Recent advancements in large language models (LLMs) have led to an impressive capability to generate text that closely mimics human writing. To assess the similarity between human and machine-generated texts, researchers have developed various metrics, and improving these measures is a key focus within the field.
Evaluating Semantic Similarity
One method of evaluation involves comparing a reference, human-written text with the output from a language model. BERTScore is one such metric that gauges the semantic similarity by calculating cosine similarities between token embeddings, offering a nuanced understanding of textual parallels.
Understanding BERTScore
For instance, when comparing the reference sentence “the weather is cold today” with the machine-generated “it is freezing today,” traditional n-gram based metrics may rate similarity low, despite obvious semantic congruence.

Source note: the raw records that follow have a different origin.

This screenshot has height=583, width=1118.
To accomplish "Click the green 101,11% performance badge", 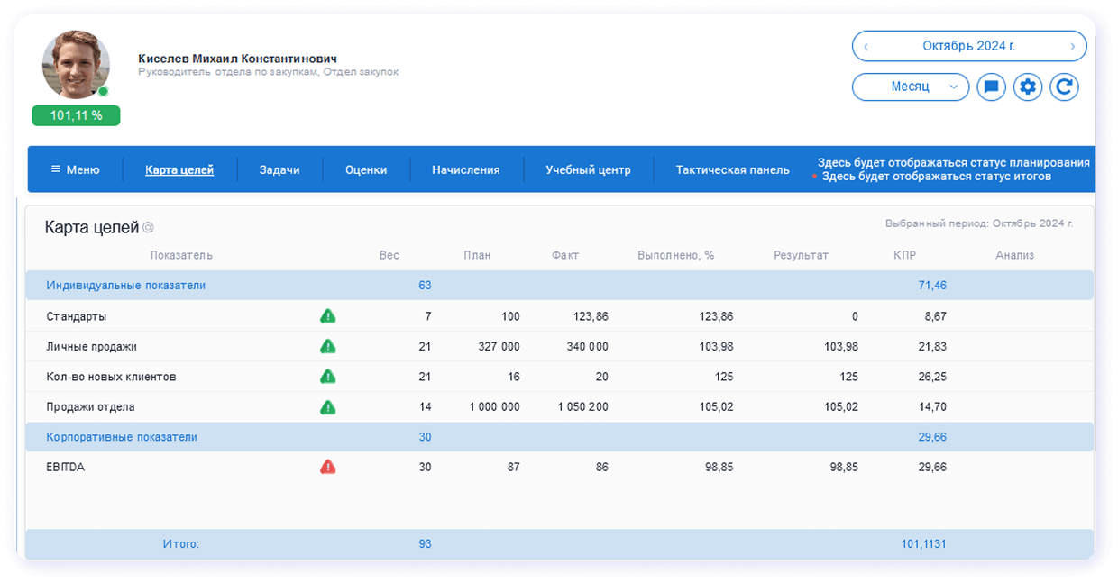I will [76, 115].
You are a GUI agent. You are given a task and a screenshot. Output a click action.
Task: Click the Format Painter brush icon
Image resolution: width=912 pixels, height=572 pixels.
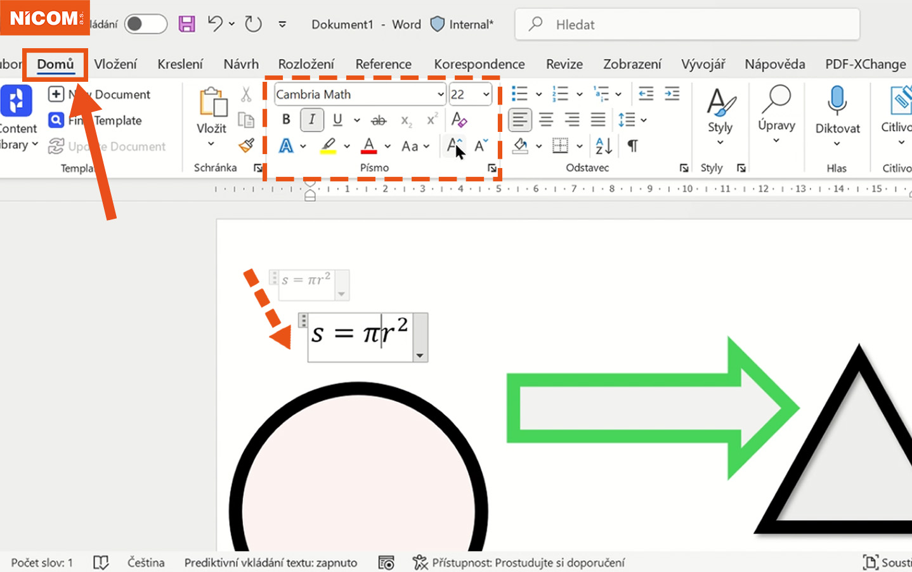246,146
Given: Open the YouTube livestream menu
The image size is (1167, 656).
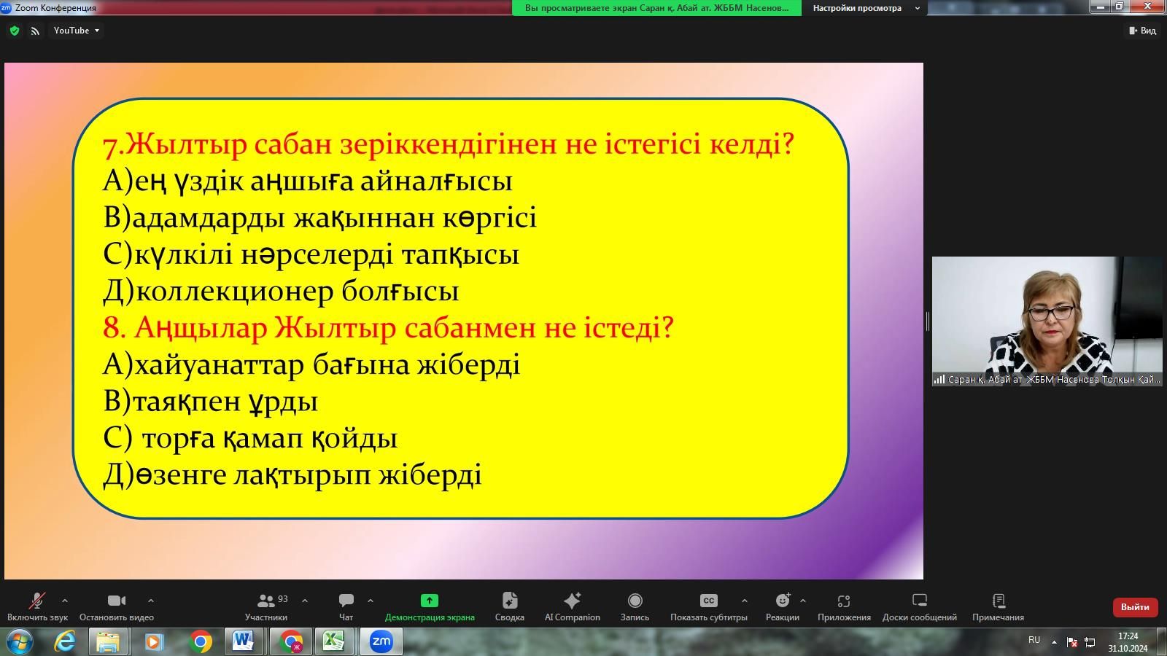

BERTScore addresses this by evaluating the contextual embeddings of each token in both texts to better capture their semantic similarity.

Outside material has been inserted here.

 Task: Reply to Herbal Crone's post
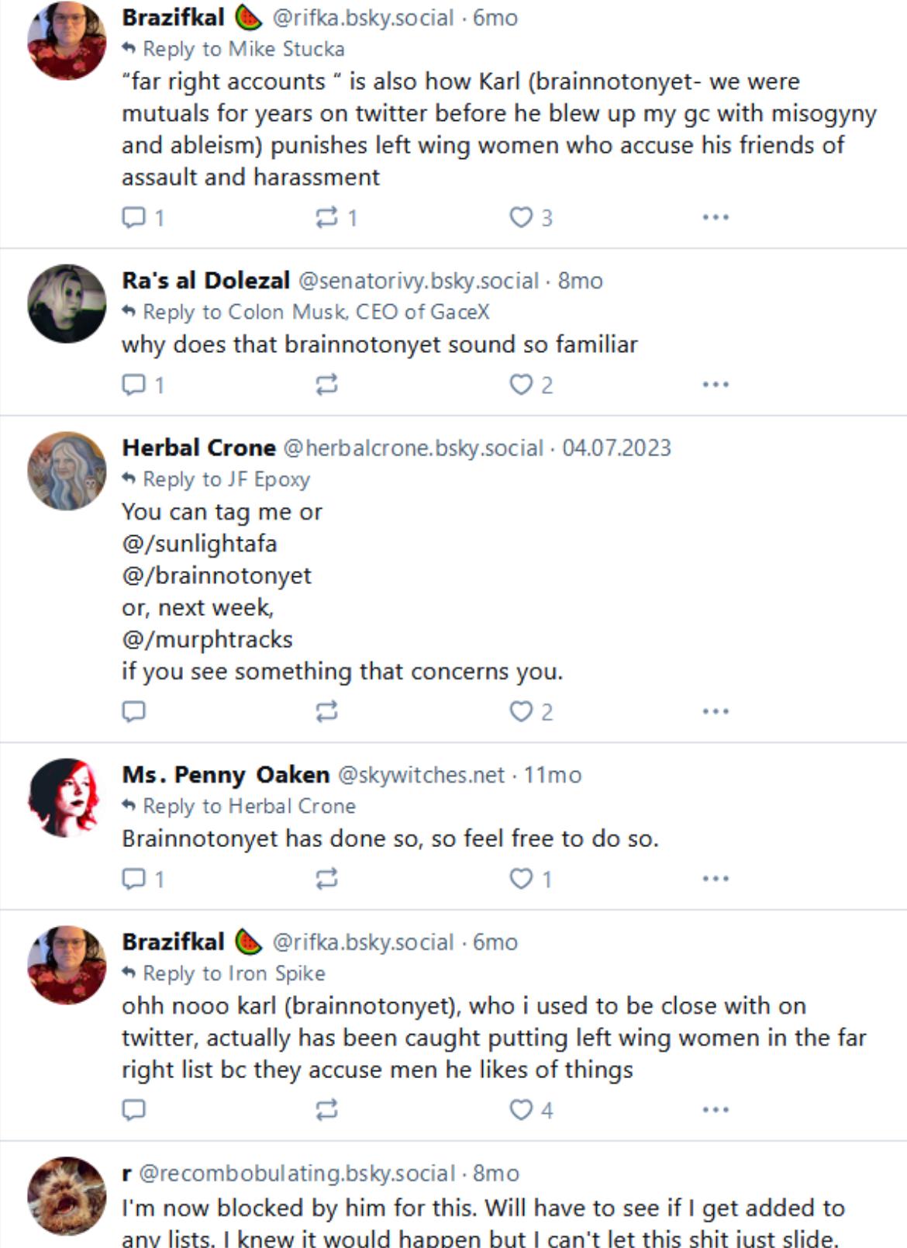[x=133, y=711]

BERTScore then allows for the calculation of precision, recall, and F1 scores by averaging the maximum cosine similarities for tokens in the reference and candidate texts, respectively. This approach provides a more accurate reflection of the model’s performance in generating human-like text.
Furthermore, BERTScore has been enhanced with “importance weighting,” a modification that recognizes the significance of rare words shared between sentences, adding further refinement to the evaluation metric.